TASK DIRECTIONS: Repeat the records word for word, starting at the line containing "Viewport: 799px width, 599px" and ending at the line containing "Looking at the screenshot, I should [x=381, y=664].".
┌──
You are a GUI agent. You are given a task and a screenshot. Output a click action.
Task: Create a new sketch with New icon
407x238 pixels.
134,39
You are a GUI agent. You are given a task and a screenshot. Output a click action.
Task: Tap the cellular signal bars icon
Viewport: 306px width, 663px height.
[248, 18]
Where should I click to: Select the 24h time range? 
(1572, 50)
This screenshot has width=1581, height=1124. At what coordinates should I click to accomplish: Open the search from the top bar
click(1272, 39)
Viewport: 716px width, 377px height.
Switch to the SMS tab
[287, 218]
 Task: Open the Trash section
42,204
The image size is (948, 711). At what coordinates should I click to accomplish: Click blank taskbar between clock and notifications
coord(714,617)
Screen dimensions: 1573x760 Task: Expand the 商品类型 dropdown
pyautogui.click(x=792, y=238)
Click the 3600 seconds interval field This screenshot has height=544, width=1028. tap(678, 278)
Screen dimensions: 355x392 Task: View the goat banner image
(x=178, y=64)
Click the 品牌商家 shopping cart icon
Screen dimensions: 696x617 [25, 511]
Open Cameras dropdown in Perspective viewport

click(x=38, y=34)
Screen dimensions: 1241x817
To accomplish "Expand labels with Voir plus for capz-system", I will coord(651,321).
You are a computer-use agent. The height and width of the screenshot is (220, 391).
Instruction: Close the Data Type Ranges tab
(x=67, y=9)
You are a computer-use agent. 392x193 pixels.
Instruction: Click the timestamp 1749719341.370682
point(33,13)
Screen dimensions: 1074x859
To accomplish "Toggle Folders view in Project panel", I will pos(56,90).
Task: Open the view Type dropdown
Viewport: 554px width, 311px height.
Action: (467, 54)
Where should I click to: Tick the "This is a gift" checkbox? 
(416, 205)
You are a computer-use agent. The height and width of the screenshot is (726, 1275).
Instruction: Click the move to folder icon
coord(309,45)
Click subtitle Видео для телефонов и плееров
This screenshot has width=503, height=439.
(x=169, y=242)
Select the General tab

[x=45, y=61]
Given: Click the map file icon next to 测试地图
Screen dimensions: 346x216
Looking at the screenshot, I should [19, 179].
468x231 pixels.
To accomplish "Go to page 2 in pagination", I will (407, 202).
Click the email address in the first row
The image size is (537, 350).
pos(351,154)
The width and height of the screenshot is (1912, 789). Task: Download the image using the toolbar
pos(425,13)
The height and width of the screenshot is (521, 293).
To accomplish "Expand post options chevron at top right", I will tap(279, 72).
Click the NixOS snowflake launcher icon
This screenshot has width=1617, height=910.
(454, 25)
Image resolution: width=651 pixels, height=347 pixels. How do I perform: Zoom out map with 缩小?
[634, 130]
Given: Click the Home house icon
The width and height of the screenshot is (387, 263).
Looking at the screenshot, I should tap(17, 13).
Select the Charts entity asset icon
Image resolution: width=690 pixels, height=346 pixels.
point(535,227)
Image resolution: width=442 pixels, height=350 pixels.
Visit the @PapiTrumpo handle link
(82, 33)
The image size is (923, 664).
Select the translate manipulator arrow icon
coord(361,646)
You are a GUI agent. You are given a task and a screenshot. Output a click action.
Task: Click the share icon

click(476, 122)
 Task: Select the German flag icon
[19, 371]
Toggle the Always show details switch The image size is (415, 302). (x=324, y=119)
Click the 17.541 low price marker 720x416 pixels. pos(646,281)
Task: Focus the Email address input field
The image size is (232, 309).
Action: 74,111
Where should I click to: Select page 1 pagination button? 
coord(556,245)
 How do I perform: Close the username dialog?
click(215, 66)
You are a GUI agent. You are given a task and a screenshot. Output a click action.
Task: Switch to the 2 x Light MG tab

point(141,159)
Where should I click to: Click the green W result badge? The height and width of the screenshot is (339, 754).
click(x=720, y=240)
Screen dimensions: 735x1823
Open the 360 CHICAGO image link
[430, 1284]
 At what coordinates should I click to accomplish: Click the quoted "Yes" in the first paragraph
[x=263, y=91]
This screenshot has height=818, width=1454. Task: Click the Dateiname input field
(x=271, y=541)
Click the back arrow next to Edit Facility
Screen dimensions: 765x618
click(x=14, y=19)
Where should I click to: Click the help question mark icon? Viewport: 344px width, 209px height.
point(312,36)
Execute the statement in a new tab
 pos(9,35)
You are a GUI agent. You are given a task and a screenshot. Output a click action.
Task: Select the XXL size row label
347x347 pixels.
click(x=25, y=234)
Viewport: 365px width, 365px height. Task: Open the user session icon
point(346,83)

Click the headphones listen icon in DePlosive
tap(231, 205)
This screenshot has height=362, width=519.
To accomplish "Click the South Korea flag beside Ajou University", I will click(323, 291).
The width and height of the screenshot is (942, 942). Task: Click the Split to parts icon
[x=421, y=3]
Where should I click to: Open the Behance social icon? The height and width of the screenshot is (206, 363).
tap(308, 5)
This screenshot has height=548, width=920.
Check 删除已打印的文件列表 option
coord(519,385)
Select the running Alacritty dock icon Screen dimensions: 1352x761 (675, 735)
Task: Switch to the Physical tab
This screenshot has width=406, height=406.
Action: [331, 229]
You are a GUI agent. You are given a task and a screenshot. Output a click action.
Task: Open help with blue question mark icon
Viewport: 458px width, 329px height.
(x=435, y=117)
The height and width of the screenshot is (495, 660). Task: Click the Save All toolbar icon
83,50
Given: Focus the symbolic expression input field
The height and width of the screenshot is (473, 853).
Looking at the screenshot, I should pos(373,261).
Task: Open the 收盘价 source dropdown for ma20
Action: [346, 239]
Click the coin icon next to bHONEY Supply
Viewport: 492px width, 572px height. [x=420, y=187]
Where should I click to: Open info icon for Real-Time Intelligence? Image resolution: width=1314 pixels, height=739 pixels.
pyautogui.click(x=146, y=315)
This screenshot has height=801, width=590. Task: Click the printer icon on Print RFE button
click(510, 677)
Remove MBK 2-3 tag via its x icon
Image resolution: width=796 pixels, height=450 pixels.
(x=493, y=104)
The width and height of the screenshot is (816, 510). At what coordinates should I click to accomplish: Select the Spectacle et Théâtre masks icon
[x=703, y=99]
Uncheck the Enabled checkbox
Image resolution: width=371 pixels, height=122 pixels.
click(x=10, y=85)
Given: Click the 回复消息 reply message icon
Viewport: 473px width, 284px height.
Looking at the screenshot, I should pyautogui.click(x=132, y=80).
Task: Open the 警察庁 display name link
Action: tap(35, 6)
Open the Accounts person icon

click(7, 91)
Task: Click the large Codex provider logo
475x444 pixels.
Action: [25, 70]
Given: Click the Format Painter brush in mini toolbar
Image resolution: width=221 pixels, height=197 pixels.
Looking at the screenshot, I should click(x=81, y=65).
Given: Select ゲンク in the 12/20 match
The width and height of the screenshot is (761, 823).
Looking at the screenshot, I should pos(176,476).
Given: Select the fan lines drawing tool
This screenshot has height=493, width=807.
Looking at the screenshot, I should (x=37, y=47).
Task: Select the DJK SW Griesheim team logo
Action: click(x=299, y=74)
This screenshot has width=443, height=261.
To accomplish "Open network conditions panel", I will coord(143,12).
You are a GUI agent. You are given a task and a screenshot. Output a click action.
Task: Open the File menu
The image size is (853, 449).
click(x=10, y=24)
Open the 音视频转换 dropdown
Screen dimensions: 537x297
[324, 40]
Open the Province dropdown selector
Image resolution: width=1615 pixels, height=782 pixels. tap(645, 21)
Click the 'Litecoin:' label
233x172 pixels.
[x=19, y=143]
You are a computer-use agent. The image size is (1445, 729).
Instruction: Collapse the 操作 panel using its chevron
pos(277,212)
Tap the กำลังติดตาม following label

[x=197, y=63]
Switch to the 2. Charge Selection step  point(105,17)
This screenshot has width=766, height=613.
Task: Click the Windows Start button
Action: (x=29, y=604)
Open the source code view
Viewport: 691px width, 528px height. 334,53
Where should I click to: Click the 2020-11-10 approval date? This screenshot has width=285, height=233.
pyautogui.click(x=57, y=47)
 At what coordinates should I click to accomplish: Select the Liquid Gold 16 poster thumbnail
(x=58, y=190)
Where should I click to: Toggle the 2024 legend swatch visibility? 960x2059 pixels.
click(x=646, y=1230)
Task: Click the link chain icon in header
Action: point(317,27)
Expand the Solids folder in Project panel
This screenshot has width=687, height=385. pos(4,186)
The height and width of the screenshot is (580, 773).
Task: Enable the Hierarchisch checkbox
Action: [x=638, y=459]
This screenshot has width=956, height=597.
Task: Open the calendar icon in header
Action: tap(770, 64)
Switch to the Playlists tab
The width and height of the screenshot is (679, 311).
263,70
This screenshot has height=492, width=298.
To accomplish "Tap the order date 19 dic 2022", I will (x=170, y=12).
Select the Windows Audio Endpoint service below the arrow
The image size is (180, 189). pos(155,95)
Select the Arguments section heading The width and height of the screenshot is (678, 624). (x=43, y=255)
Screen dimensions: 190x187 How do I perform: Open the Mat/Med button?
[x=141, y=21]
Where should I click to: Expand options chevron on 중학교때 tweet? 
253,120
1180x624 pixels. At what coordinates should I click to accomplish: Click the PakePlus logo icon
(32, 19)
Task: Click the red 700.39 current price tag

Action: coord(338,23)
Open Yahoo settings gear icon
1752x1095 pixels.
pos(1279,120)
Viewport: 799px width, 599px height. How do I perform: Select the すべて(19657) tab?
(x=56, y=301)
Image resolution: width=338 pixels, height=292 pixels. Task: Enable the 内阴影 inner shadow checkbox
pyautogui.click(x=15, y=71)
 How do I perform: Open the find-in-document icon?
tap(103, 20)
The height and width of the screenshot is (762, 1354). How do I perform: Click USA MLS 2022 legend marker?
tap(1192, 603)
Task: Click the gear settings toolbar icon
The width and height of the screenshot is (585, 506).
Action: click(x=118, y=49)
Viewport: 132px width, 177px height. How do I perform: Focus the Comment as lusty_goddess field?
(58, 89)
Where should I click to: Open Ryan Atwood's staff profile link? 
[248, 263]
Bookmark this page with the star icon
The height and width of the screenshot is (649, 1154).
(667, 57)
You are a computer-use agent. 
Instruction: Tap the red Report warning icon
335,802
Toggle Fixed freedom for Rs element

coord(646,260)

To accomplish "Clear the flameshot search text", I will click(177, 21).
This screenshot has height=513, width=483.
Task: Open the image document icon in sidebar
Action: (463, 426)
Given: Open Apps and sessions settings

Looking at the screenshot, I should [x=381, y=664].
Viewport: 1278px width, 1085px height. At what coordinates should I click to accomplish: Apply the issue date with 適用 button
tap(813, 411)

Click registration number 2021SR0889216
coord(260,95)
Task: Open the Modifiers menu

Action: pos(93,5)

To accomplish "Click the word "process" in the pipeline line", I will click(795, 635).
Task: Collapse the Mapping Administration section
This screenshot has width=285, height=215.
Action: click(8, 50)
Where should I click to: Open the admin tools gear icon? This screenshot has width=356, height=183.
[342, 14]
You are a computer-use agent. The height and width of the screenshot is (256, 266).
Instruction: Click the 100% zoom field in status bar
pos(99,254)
└──
WRITTEN ANSWER:
Viewport: 799px width, 599px height. How do I perform: Select the すべて(19657) tab?
(x=56, y=301)
Image resolution: width=338 pixels, height=292 pixels. Task: Enable the 内阴影 inner shadow checkbox
pyautogui.click(x=15, y=71)
 How do I perform: Open the find-in-document icon?
tap(103, 20)
The height and width of the screenshot is (762, 1354). How do I perform: Click USA MLS 2022 legend marker?
tap(1192, 603)
Task: Click the gear settings toolbar icon
The width and height of the screenshot is (585, 506).
Action: click(x=118, y=49)
Viewport: 132px width, 177px height. How do I perform: Focus the Comment as lusty_goddess field?
(58, 89)
Where should I click to: Open Ryan Atwood's staff profile link? 
[248, 263]
Bookmark this page with the star icon
The height and width of the screenshot is (649, 1154).
(667, 57)
You are a computer-use agent. 
Instruction: Tap the red Report warning icon
335,802
Toggle Fixed freedom for Rs element

coord(646,260)

To accomplish "Clear the flameshot search text", I will click(177, 21).
This screenshot has height=513, width=483.
Task: Open the image document icon in sidebar
Action: (463, 426)
Given: Open Apps and sessions settings

Looking at the screenshot, I should [x=381, y=664].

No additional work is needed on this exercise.